God in our struggles, God in our hunger,
Suffering with us, taking our part,freshasthemorning_light

Still you empower us, mothering Spirit, feeding, sustaining, from your own heart.

Not by your finger, not by your anger will our world order change in a day,
But by your people, fearless and faithful, small paper lanterns, lighting the way.

Hope we must carry, shining and certain through all our turmoil, terror and loss,
Bonding us gladly one to the other, till our world changes facing the Cross.

Fresh as the morning, sure as the sunrise,
God always faithful, you do not change.

Fresh as the morning, sure as the sunrise,
God always faithful, you do not change.”

This hymn was written by Shirley Erena Murray in 1995 and set to music by Tony E. Alonso in 2001.   The original title was Fresh as the Morning.  Through the hymn Murray emphasizes her confidence in God’s faithfulness and encourages us in our journey to make the world God’s kingdom.  God is with us in the struggle.

Hear the hymn sung by Worship and Music leaders at:  https://www.youtube.com/watch?v=NSVCzqIK5bE

“Come, Let Us to the God of Love” (VU #653)

“Come, let us to the God of love with contrite hearts return:
Our God is gracious, nor will leave the desolate to mourn.

God’s voice commands the tempest forth, and stills the stormy wave;
And though God’s arm be strong to smite, ’tis also strong to save.

Long has the night of sorrow reigned, the dawn shall bring us light;
God shall appear, and we shall rise with gladness at that sight.

As dew upon the tender herb diffusing fragrance round,
As showers that usher in the spring and cheer the thirsty ground.

So shall God’s presence bless our souls and shed a joyful light,
That hallowed morn shall chase away the sorrows of the night.”
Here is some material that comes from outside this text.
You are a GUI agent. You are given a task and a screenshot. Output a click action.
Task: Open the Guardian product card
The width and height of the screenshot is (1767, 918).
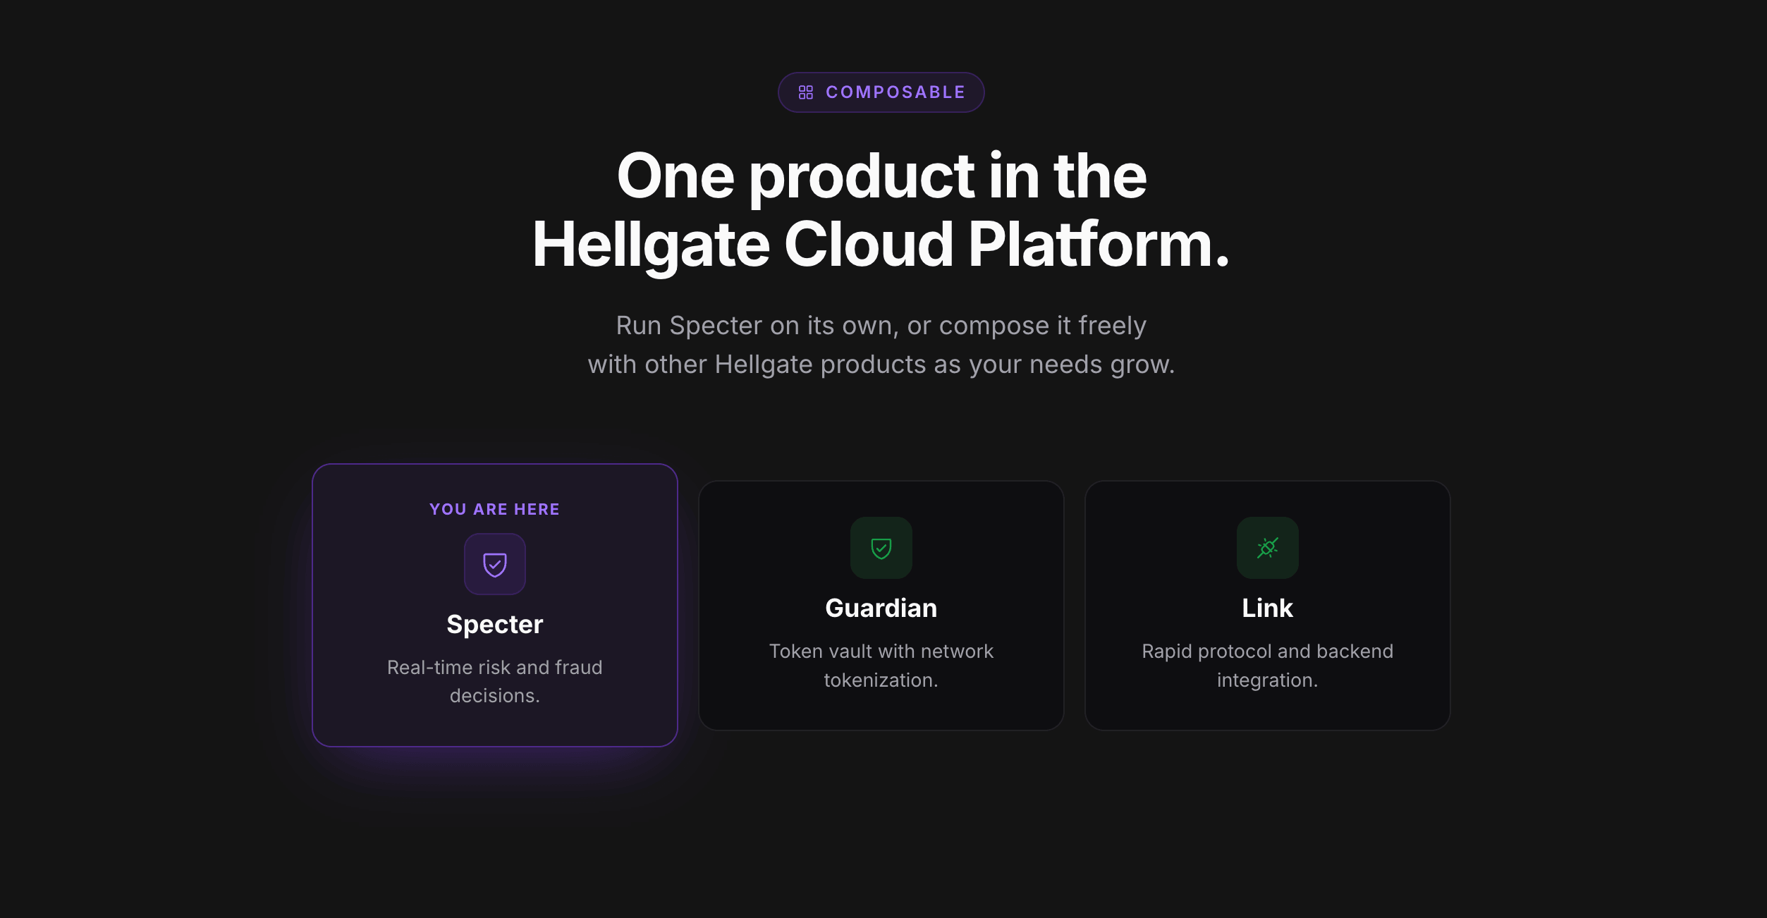881,606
The Scottish Paraphrases were a response to a growing desire to sing words other than from the Psalms and were finally published in 1781. However, the collection was provisional, sent down from the General Assembly for the opinion of Presbyteries, its use only authorised ‘in the meantime’ and ‘where the Minister finds it for edification’. The process was never completed but the paraphrases passed into wide use. This version of Hosea 6:1-4 was by John Morison DD (1750-1798), minister of Canisbay.  The music is the tune, BELMONT,  adapted from William Gardiner’s Sacred Melodies (1812).
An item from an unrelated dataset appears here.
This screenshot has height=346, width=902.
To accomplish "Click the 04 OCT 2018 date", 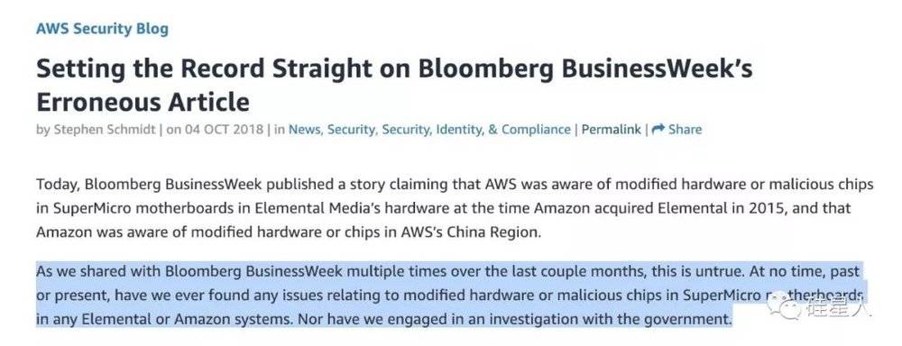I will pos(224,130).
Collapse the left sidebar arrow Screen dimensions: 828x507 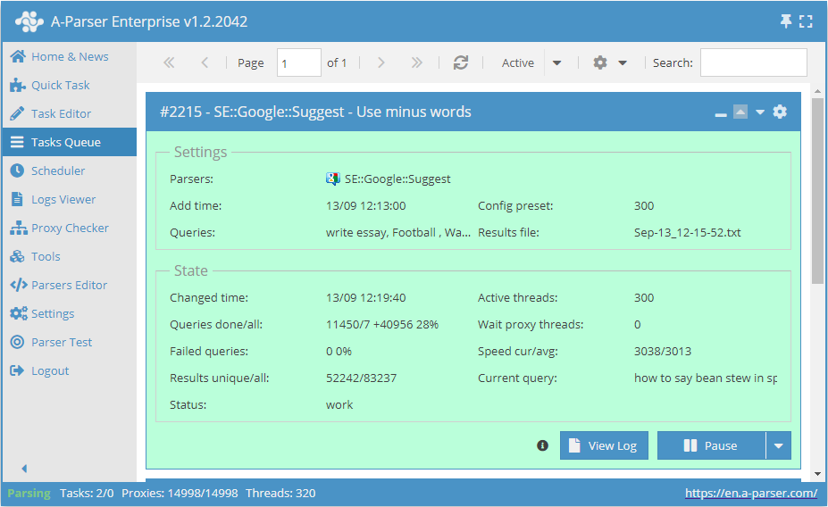click(x=24, y=469)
Hear the hymn played on organ at:  https://www.youtube.com/watch?v=BWOPLJtQBJk

“Everlasting Love”

“God has loved with everlasting love!
We are the children of the One who draws us to His side.
Sing your praise to the Author of our Days;
God has saved us by His grace.
In His love abide.

Nothing separates us from the love of God
In heaven nor earth below:
No worries for today nor the days to come,
But by our faith we know

God has loved with everlasting love!…

Though heaven and earth may pass away,God's love
The sun and stars may fade,
Our faith is sure in God’s embrace.
Rejoice, lift up your voice and sing to the King!
Celebrate redeeming grace!

God has loved with everlasting love!…

O Love that will not let me go,
I rest my weary soul in Thee;
I give Thee back the life I owe,
That in Thine ocean depths its flow
May richer, fuller be.

We are the children of everlasting love.”

This week’s anthem explores our relationship with God and God’s love for us.  The words and music are by Lloyd Larson (2014).  The lyrics are based on Jeremiah 31:3 and Romans 8:38-39.  Larson also incorporates one verse of Albert L Peace and George Mathson’s hymn “O Love That Wilt Not Let Me Go” (1884).  The anthem was dedicated in memory of Ken Hodgson in 2015.

“As Comes the Breath of Spring” (VU #373)

“As comes the breath of spring with light and mirth and song,
So does your Spirit bring new days brave, free, and strong.
You come with thrill of life to chase hence winter’s breath,
To hush to peace the strife of sin that ends in death.

You come like songs at morn that fill the earth with joy,
Till we, in Christ new-born, new strength in praise employ.
You come to rouse the heart from drifting to despair,
Through high hopes to impart life with an ampler air.

You breathe and there is health, you move and there is power,
You whisper, there is wealth of love, your richest dower.
Your presence is to us like summer in the soul,
Your joy shines forth and then life blossoms to its goal.”

The text for this hymn was written in 1929 by David Lakie Ritchie, Dean of United Theological College in Montreal, for The Hymnary (1930).  The tune was published in England in the Methodist Hymn Book (1904).